[[ SUPPLIED DATA open ]]

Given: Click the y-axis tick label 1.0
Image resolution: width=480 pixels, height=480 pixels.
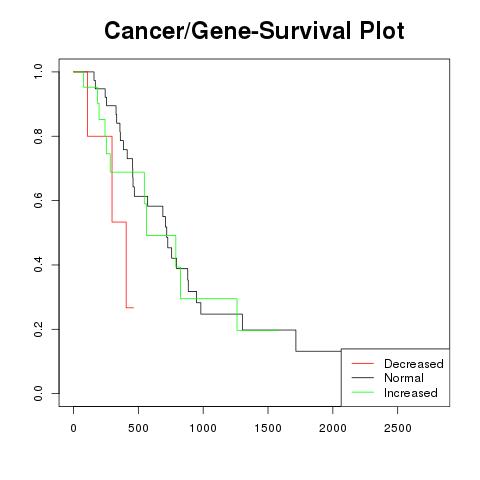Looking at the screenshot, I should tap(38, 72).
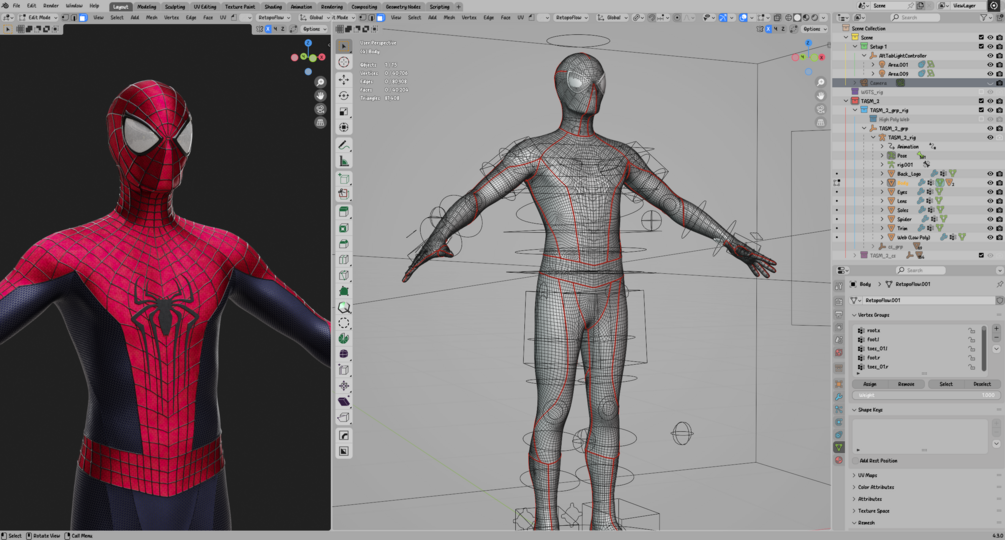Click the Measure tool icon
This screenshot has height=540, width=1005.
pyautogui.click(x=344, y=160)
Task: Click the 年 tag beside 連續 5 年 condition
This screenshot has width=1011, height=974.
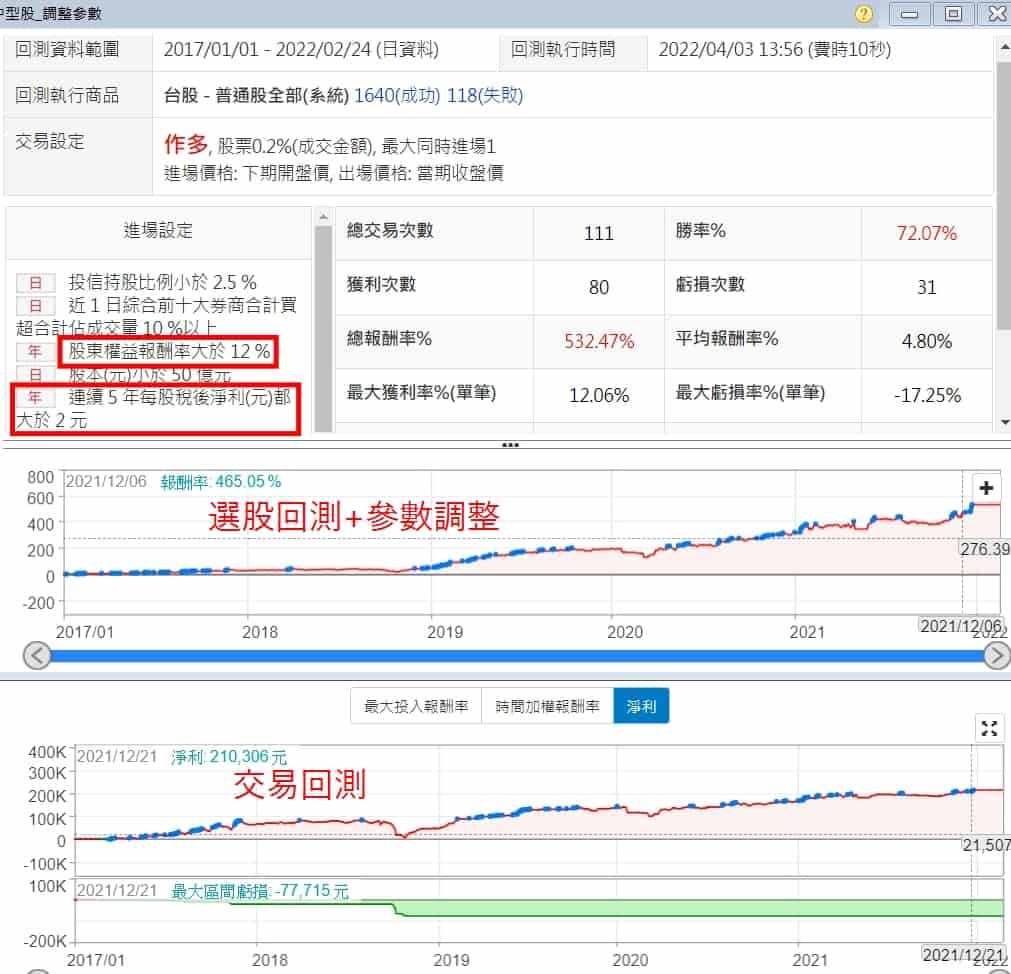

[[ SUPPLIED DATA closed ]]

■ YOUR TASK: Without including any picture, set down the listing above exactly as it appears.

■ ANSWER FOR THIS EXERCISE:
Given: Click the y-axis tick label 1.0
Image resolution: width=480 pixels, height=480 pixels.
Looking at the screenshot, I should tap(38, 72).
Click the Measure tool icon
This screenshot has height=540, width=1005.
pyautogui.click(x=344, y=160)
Task: Click the 年 tag beside 連續 5 年 condition
This screenshot has width=1011, height=974.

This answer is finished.